The Lightning will wear special camouflaged jerseys during pregame warmups tonight as part of "Military Appreciation Night."
The jerseys include a nametag of an honorary service man or woman who will be present during the warmups, either on the team bench of the penalty box. After the warmups, those service men and women will receive the jersey with their nametag.
The Lightning normally auctions off the special jerseys worn during pregame warmups. Assistant equipment manager Rob Kennedy came up with the idea of the nametags and presenting them to those who are honored.
From the team's press release:
The Lightning will honor two distinguished military heroes during a pre-game ceremonial puck drop: Seaman First Class John Tedesco, U.S. Navy (Ret.) and Lt. General William D. Beydler, U.S. Marine Corps Commander.

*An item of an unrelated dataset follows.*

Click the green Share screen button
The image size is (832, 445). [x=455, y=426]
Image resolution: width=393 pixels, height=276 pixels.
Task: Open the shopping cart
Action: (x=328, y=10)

Seaman Tedesco enlisted in the Navy in 1943 just after his 17th birthday. He served in Pacific theater where his unit was tasked with building a new hospital on the island of Munda to accept casualties for the impending USMC Assaults on Guadalcanal, Munda, Bouganville and the Gilbert Islands. Enemy forces attempted to stop this advancement, and in the ensuing barrage, Seaman Tedesco lost a major part of his hearing.
Lt. General Beydler is a 36-year veteran of the USMC, currently stationed at Central Command at MacDill Air Force Base. He has logged approximately 4,000 flight hours in tactical jet aircraft. Lt. General Beydler has served in his current position at MARCENT since October of 2015. His many honors include the Defense Superior Service Medal with two Bronze Oak Leaf Clusters, the Legion of Merit and the Meritorious Service Medal with three Gold Stars.
Also, MSG Cliff Zalay, U.S. Army (Ret.) will play the national anthem on his harmonica.
MSG Zalay, 92, served as an Army infantry soldier during World War II and the Korean War. He fought in the Battle of the Bulge in Belgium and was a member of the Allied forces who liberated Dachau. MSG Zalay still works with Honor Flight, sending fellow WWII veterans to Washington, D.C. to visit the memorial built in their honor.